> [Task description]
Please repeat the lines below exactly. Begin with the line containing "Toggle bad edges" and go on through the line containing "Task: Select the Illustrated".

> [Input data]
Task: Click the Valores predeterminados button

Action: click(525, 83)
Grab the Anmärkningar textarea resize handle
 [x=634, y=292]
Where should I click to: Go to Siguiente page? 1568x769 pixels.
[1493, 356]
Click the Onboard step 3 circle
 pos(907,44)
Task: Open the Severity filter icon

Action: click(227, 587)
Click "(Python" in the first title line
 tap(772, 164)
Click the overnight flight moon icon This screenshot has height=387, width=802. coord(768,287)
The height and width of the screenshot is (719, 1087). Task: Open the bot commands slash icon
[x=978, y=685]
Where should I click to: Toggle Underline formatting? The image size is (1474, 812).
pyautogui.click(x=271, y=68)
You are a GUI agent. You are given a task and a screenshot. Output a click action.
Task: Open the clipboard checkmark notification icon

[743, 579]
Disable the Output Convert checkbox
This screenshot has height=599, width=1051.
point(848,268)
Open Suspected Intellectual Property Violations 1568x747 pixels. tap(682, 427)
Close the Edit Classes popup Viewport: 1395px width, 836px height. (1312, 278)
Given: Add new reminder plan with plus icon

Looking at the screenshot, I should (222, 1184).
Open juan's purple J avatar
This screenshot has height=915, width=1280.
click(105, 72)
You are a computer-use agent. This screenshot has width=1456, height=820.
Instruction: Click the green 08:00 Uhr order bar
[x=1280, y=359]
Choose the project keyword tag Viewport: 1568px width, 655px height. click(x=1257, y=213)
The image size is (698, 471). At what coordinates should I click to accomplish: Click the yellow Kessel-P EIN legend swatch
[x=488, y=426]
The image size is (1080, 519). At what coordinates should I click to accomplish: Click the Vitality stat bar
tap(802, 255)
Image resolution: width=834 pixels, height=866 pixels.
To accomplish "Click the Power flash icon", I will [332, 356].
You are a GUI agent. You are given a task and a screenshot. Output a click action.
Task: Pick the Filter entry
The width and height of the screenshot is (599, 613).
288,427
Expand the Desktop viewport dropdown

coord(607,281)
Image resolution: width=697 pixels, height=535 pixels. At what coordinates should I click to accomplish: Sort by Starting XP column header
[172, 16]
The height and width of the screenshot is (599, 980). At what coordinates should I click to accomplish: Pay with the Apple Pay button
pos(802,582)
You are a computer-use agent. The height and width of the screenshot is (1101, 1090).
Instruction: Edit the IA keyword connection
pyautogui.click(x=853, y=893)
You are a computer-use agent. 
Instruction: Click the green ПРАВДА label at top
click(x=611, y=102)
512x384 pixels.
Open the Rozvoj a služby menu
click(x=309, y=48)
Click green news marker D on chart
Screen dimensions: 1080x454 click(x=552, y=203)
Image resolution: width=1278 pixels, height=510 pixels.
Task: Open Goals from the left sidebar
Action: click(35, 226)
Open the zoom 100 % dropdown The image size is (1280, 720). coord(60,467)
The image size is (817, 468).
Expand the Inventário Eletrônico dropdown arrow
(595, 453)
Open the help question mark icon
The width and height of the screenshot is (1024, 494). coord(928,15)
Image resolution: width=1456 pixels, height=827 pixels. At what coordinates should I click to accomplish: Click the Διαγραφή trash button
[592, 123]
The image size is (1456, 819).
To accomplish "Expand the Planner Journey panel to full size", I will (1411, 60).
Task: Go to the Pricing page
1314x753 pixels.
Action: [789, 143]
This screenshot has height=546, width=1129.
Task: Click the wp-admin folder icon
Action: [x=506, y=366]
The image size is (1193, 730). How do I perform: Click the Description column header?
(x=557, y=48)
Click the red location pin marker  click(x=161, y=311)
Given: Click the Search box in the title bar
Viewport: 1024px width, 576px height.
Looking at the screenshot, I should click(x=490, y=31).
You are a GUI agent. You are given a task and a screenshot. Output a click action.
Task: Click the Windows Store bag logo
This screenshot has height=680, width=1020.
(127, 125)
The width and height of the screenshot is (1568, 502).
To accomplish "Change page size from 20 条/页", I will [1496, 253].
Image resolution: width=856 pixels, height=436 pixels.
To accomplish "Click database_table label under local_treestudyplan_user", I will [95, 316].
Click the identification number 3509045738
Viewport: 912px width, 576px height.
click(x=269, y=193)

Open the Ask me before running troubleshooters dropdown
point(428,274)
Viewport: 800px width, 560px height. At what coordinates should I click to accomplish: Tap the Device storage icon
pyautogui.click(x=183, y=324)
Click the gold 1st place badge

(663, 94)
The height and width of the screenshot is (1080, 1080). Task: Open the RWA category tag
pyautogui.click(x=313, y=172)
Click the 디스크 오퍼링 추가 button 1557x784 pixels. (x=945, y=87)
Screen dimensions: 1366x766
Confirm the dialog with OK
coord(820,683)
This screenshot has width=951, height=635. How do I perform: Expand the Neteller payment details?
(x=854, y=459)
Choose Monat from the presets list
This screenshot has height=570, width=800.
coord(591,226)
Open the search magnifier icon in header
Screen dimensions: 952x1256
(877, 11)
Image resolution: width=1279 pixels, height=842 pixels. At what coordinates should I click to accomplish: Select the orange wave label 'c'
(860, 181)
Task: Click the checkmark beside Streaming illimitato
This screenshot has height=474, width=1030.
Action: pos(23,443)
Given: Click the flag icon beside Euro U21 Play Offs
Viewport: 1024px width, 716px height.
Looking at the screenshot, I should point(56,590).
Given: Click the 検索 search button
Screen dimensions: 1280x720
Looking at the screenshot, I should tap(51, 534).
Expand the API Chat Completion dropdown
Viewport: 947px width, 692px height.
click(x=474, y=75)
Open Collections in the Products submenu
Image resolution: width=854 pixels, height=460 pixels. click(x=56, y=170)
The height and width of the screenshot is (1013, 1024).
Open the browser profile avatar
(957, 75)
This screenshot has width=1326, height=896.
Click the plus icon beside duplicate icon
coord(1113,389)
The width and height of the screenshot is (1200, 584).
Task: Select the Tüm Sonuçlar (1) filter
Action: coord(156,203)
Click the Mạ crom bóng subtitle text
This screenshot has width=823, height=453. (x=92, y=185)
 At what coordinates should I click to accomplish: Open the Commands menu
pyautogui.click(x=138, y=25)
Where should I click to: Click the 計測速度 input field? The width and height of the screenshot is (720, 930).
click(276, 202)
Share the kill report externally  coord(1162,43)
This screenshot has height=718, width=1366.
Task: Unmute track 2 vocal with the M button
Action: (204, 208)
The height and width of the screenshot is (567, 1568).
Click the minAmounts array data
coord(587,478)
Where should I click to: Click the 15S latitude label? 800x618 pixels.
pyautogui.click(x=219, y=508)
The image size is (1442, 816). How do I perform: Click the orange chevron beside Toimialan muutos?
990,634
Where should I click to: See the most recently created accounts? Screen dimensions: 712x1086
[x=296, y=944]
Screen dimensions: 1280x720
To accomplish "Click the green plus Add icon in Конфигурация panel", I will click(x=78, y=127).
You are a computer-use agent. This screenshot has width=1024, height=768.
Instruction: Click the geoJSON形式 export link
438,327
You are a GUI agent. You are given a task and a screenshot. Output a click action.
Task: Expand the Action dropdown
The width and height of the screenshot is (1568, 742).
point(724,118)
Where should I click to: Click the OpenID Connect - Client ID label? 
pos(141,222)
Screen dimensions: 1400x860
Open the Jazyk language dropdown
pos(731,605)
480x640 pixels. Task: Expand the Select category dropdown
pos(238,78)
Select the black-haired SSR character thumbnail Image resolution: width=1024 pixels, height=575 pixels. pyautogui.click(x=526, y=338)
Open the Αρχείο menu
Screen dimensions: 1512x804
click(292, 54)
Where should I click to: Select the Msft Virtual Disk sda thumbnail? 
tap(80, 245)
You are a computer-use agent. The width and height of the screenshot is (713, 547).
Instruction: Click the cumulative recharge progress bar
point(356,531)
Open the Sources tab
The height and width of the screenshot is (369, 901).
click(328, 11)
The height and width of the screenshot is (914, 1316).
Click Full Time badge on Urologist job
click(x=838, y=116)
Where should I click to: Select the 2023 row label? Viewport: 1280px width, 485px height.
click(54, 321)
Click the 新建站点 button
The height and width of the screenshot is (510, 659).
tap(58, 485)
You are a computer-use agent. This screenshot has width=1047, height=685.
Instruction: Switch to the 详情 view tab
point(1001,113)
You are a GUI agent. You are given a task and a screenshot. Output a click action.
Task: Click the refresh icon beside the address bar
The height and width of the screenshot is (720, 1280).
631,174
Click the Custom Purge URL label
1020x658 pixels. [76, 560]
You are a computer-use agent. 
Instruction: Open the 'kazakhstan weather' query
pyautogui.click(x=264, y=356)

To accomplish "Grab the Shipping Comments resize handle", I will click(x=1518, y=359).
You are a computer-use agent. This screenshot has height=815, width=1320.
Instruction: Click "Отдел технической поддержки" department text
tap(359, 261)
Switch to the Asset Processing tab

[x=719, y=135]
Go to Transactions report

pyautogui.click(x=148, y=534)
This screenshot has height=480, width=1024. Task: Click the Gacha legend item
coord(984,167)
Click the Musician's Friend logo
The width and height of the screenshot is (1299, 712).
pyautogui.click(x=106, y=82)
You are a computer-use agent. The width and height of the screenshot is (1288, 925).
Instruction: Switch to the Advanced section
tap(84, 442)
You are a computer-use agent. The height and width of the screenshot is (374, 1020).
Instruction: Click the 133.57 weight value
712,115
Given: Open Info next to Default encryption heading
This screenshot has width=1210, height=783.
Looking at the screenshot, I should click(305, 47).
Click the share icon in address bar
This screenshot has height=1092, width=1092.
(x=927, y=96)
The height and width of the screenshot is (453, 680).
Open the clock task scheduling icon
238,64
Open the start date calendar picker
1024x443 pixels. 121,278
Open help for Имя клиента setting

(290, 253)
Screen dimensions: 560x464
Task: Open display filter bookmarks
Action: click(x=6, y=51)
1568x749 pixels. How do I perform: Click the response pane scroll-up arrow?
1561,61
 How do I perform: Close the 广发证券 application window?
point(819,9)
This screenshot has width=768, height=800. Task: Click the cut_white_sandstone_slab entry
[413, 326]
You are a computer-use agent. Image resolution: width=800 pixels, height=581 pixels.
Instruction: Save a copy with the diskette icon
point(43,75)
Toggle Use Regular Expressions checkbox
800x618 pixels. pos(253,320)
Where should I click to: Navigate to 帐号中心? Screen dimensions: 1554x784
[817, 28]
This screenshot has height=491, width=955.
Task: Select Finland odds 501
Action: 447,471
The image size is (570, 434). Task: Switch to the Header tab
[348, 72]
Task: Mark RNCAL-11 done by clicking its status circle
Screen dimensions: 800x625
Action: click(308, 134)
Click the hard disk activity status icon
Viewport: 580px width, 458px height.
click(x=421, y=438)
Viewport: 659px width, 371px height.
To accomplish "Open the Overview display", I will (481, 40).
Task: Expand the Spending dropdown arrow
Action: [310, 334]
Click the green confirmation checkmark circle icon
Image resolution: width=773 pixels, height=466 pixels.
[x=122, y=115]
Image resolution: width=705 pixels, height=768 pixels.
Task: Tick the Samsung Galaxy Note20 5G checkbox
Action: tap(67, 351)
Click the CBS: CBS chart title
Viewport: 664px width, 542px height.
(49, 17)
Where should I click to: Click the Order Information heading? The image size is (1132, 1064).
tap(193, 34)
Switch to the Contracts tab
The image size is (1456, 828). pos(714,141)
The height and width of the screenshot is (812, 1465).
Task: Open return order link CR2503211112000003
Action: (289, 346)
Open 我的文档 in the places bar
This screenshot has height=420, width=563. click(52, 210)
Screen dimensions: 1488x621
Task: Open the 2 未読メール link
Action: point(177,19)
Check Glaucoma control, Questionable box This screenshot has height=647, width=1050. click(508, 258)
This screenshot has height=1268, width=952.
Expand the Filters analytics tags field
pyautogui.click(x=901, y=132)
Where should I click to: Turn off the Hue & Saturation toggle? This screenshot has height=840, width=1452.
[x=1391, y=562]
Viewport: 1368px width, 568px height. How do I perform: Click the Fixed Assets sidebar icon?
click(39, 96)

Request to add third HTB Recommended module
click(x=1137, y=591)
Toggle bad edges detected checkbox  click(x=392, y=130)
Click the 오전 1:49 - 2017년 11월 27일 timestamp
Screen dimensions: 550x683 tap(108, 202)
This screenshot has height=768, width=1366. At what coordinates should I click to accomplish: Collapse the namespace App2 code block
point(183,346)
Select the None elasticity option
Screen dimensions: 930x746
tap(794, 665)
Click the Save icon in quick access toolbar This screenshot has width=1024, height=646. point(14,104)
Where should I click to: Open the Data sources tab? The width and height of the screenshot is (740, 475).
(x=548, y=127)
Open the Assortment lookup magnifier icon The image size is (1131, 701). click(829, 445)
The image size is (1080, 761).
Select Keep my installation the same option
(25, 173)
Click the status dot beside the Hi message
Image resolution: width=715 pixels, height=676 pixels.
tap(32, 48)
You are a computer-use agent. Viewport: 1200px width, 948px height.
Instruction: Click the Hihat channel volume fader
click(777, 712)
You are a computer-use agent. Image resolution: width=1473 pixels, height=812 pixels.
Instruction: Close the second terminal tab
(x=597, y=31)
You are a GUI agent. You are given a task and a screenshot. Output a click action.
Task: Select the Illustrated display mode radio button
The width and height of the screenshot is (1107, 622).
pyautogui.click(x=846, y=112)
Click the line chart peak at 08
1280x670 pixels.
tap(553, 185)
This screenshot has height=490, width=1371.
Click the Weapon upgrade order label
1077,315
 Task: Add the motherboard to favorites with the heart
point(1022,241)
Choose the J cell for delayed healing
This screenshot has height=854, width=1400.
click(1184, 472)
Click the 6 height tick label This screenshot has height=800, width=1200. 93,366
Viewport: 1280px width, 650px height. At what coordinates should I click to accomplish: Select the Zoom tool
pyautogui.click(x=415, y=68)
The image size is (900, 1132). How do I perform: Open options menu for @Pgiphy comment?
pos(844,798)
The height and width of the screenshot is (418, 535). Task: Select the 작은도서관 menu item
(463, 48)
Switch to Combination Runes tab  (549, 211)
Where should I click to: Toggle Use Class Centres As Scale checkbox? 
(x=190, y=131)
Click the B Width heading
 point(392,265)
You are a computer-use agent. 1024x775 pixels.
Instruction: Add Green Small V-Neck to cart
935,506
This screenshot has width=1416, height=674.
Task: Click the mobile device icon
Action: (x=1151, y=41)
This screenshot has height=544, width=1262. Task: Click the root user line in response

> [Answer space]
Toggle bad edges detected checkbox  click(x=392, y=130)
Click the 오전 1:49 - 2017년 11월 27일 timestamp
Screen dimensions: 550x683 tap(108, 202)
This screenshot has height=768, width=1366. At what coordinates should I click to accomplish: Collapse the namespace App2 code block
point(183,346)
Select the None elasticity option
Screen dimensions: 930x746
tap(794, 665)
Click the Save icon in quick access toolbar This screenshot has width=1024, height=646. point(14,104)
Where should I click to: Open the Data sources tab? The width and height of the screenshot is (740, 475).
(x=548, y=127)
Open the Assortment lookup magnifier icon The image size is (1131, 701). click(829, 445)
The image size is (1080, 761).
Select Keep my installation the same option
(25, 173)
Click the status dot beside the Hi message
Image resolution: width=715 pixels, height=676 pixels.
tap(32, 48)
You are a computer-use agent. Viewport: 1200px width, 948px height.
Instruction: Click the Hihat channel volume fader
click(777, 712)
You are a computer-use agent. Image resolution: width=1473 pixels, height=812 pixels.
Instruction: Close the second terminal tab
(x=597, y=31)
You are a GUI agent. You are given a task and a screenshot. Output a click action.
Task: Select the Illustrated display mode radio button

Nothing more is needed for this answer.